TEXT PROVIDED below:
Figure 3 shows how the parameters derived from the different REM and POA combinations performed in simulating recession events using the KGE measures. With the exclusion of outliers, a high KGE value is achieved across all combinations, ranging between 0.70 and 1.0. More than half of all simulated events across the three springs produced a KGE > 0.9 for all REM–POA pairs. However, the lowest performance in all three springs is related to POAs combined with the Vogel extraction method. While there was no vivid observable pattern among the extraction methods (REMs) and recession model performances, the POAs showed otherwise. A clear systematic order for the KGE median is found within the POAs: M1 < M2 < M3. This is more noticeable in the humid and Mediterranean springs, except for the Vogel–M2 combination in the humid spring, which is not in the systematic order.
4.2 Variability of recession parameters among the different REMs and POAs and seasons
Figures 4 and 5, respectively, show the results of the optimized slow-flow and quick-flow recession parameters for both the summer and winter periods. These parameter sets are combinations of α, η, and ε that produced the best simulation fit (i.e., the highest KGE value) with the different REM–POA pairs. Recession curve fitting based on the individual segment led to a large number of parameter combinations with the nine possible REM–POA pairs. The modification of REMs and POAs produced complex parameter interactions; for simplification, we explored the results along dimensions: (1) variability among the methods and (2) variability within seasons.
The results from Fig. 4 show that REMs and POAs only have marginal effects on the estimation of the recession coefficient, α, when compared to the seasonality effect. Also, there are differences in how the REMs and POAs impacted the estimated values of α among the three karst spring catchments. Although the values of the mean, median, and interquartile ranges of α estimated by all the REMs for the snow-dominated catchment seem to be similar, slight differences can still be observed. The slow-flow recession parameters estimated by the permissive REM (Vogel) are within slightly higher ranges. On the other hand, the estimation of α in the humid and Mediterranean catchments seems to be more impacted by the POAs. By increasing the degree of freedom of the POAs, higher values of α are estimated, most noticeably with the M3 parameter optimization approach.
While the impacts of methodological approaches (i.e., REMs and POAs) are marginal on the estimated values of α, seasonal impacts on the values and variabilities of the parameter are more evident. The Saivu and Qachquoch springs in humid and Mediterranean catchments, respectively, showed similar dynamics in terms of seasonal variability of α, while the Lehnbachquellen spring located in a snow-dominated catchment showed a different seasonal dynamic. For the Lehnbachquellen spring, the values of the estimated α parameter are higher for summer recession events, noticeably with the Vogel and Aksoy extraction techniques (Fig. 4). During the summer period, estimated α values also showed less variability with the Vogel and Brutsaert REMs, while Aksoy gave more varied results for the same season. Meanwhile, an opposite situation is seen with the Saivu and Qachquoch springs. The median values and interquartile ranges of α are higher in winter for estimations done with the Vogel and Brutsaert extraction methods. For these springs, estimations associated with the Aksoy extraction method occasionally gave slightly lower α values during winter and less parameter variability. For all the spring systems, the seasonal variability of α is more observable with analysis associated with Vogel, which is the most permissive REM.
End of TEXT PROVIDED.
RECORDS SUPPLIED below:
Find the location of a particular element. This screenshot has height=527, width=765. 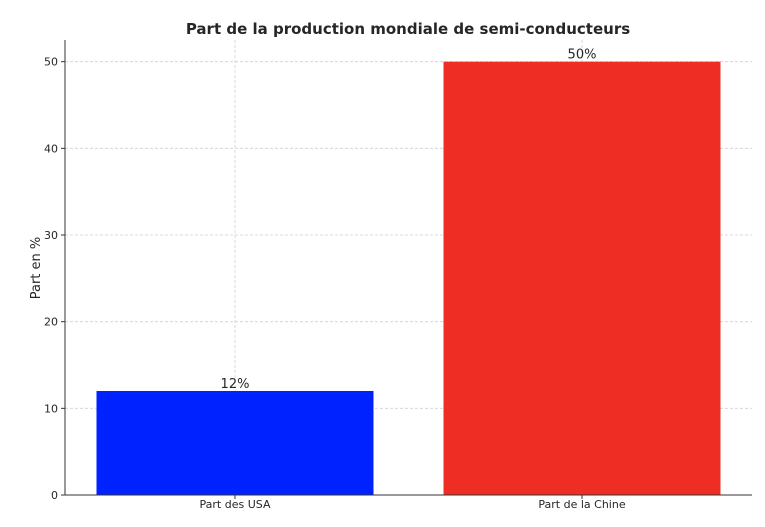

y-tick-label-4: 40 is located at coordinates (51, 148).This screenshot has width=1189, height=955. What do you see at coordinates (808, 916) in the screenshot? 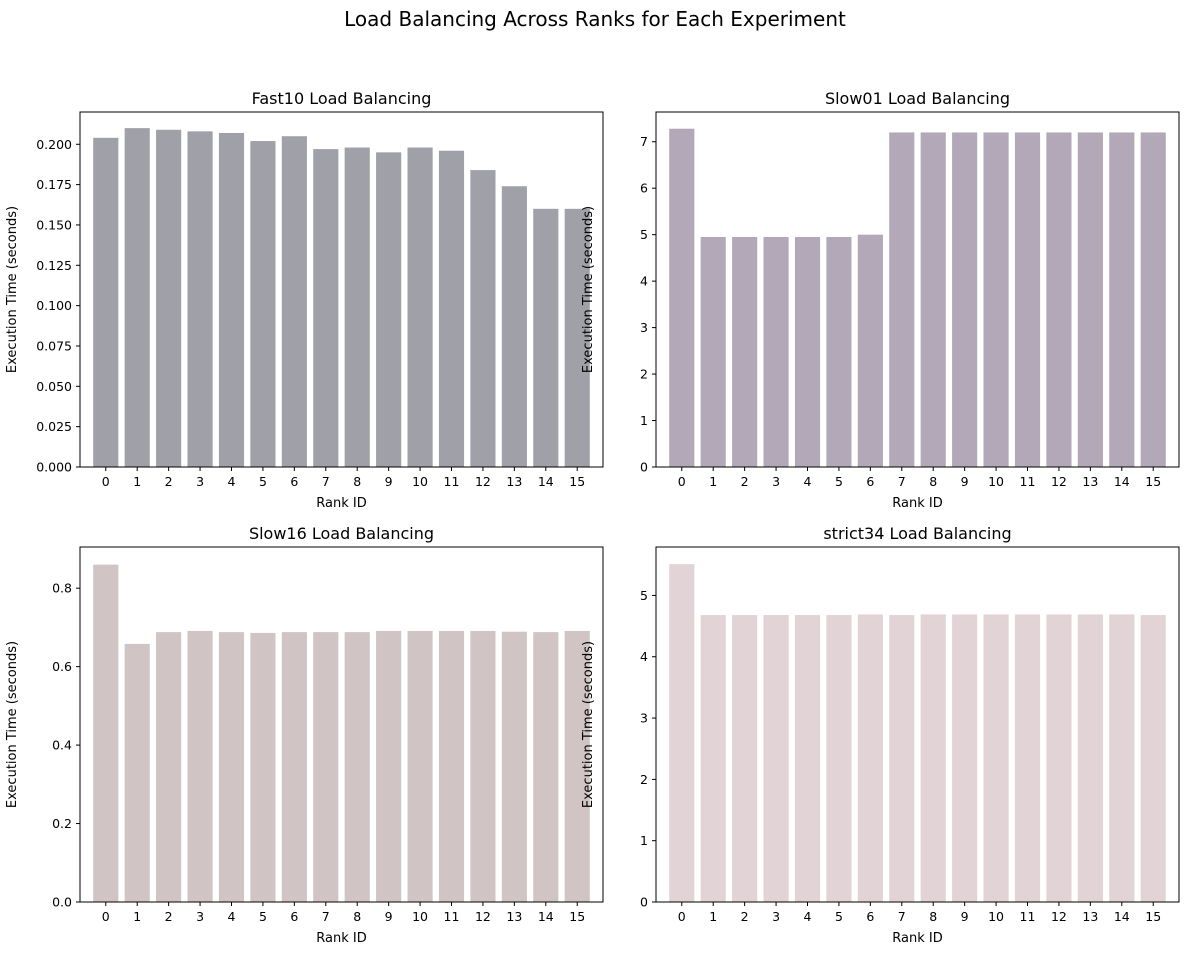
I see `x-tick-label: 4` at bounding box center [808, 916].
End of RECORDS SUPPLIED.
RECORDS SUPPLIED below:
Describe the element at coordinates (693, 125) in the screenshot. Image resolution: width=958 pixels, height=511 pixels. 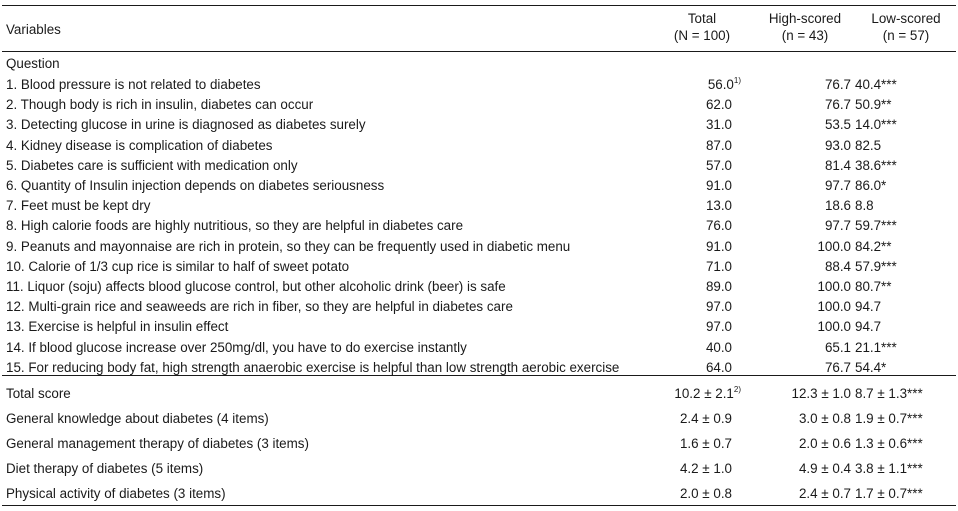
End of RECORDS SUPPLIED.
RECORDS SUPPLIED below:
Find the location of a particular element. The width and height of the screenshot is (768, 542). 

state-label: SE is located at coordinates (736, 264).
End of RECORDS SUPPLIED.
SET OF TASKS:
a – Retype the karst spring recession text between "4.2 Variability of" and "variability within seasons.", inclusive.
b – According to the karst spring recession text, which spring lies in a snow-dominated catchment?
c – Carry on with the karst spring recession text, starting after its last sentence.
The listing has no connection to the karst spring recession text.

ANSWERS FOR EACH ITEM:
a –
4.2 Variability of recession parameters among the different REMs and POAs and seasons
Figures 4 and 5, respectively, show the results of the optimized slow-flow and quick-flow recession parameters for both the summer and winter periods. These parameter sets are combinations of α, η, and ε that produced the best simulation fit (i.e., the highest KGE value) with the different REM–POA pairs. Recession curve fitting based on the individual segment led to a large number of parameter combinations with the nine possible REM–POA pairs. The modification of REMs and POAs produced complex parameter interactions; for simplification, we explored the results along dimensions: (1) variability among the methods and (2) variability within seasons.

b – The Lehnbachquellen spring.

c –
Both the recession analysis methodology (REMs and POAs) as well as seasons have significant impacts on the estimated values of the infiltration rate, η, and curve concavity, ε, parameters. The most visible pattern from Fig. 5 is that the increasing degree of freedom during optimization usually results in higher estimates (M3 > M2 > M1) and larger variability of η. However, this pattern may slightly vary among the different spring systems. The values of the η parameter spanned 1 order of magnitude for REM and POA combinations across all the spring locations. The springs in the snow-dominated (Lehnbachquellen) and Mediterranean (Qachquoch) catchments showed similar dynamics in terms of a seasonal variation of η. The estimated median and mean values of η are higher in winter for both springs. While parameter variability between seasons is relatively comparable in the snow-dominated catchment, larger variability is seen during winter in the Mediterranean catchment. In the humid catchment, the spring (Saivu) showed an opposite seasonal pattern, and summer events have higher η values as well as larger variability.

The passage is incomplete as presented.